* [PAGE EXTRACT]
Anyway, Teddi is off in a golf cart telling Erika that she never lies, and I don’t trust people who say they always tell the truth—they are very clearly liars. Erika assures her she didn’t do anything wrong: “You were fed bad information on purpose—you got used!” I appreciate the passion, but technically she was fed good information on purpose and was never successfully used. Things just aren’t adding up, and Teddi’s promised receipts don’t do much for clarity. LVP asks Teddi to come over for a chat before dinner and when she walks in the door, she slumps her shoulders and whines, “Am I here for an apology?” as though LVP is going to say, “Ah yes, after nine seasons of scheming behind the scenes, it’s you that’s finally brought me to justice Teddi Mellencamp!“
This is the thing about Teddi—even when she’s right, she feels wrong because she won’t just play the game. It’s like she came into a chess game trying to play the most boring game of Life ever. But this time, she’s sure she has the winning move. She accuses Lisa of giving her employees direct instructions to tell her about Dorit’s dog, and then texting Dorit, “Teddi knows.” LVP says she did tell Dorit that Teddi knew, but insists she didn’t instruct her employees to tell her about it. Teddi’s face, like, shutters close and she goes diving for her envelope clutch.
She defiantly pulls out her phone, and procures a screenshot from a text with John Blizzard that is cropped to reveal two lines: “Didn’t Lisa want you to tell me?!” “YES”
This is the reason Teddi is so sure that Lisa set her up. But my question is—when did she ask John Blizzard that? If it was before the infamous trip to Vanderpump Dogs with Kyle, then why was she willing to play along with Lisa purposefully telling her then? Follow-up question: What kind of name is John Blizzard?
When Lisa won’t admit to anything, Teddi storms out of the suite, saying she won’t be Lisa’s pawn to get at Dorit as she passes Dorit, which Dorit of course just loves. At their group dinner, everyone talks about what they did all day, but LVP can’t help but notice that no one seems to be talking to her: “Nobody even acknowledges me! I feel as welcome as a turd in a swimming pool.”
Which isn’t exactly true because Teddi is very much staring daggers at her from the opposite end of the table in a way you would not want to make eye contact with a turd. Dorit toasts to everyone coming on this trip, and Lisa Rinna is falling all over herself to say what a good time it’s been. Because no one has loved this turn on LVP more than Lisa Rinna, as we’ll soon see. I don’t think Teddi is exactly an innocent in this, but I also wonder if she realizes that in her quest not to be manipulated by one Lisa, she’s certainly been led by more than a guiding hand by another Lisa.
Once Dorit tells Teddi that she understands she’s feeling awkward and she believes “everything [Teddi’s] said,” LVP decides it’s time for her to leave the table, saying in her testimonial: “Does Dorit stand for nothing?” LVP could be the manipulator everyone says she is, and I would stand by her for eternity for that line alone. Kyle has also stayed by her side for a long time, and she follows after LVP to see if she’s okay. Lisa says she just doesn’t understand Teddi’s position, but she’s going to try to get to the bottom of it.

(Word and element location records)
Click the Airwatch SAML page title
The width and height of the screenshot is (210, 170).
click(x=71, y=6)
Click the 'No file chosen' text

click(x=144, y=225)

* [WHAT YOU NEED TO DO] Extract the passage of the reality show recap between "This is the reason" and "is John Blizzard?", inclusive. The items were taken from a different source than the recap.

* [CORRECT OUTPUT]
This is the reason Teddi is so sure that Lisa set her up. But my question is—when did she ask John Blizzard that? If it was before the infamous trip to Vanderpump Dogs with Kyle, then why was she willing to play along with Lisa purposefully telling her then? Follow-up question: What kind of name is John Blizzard?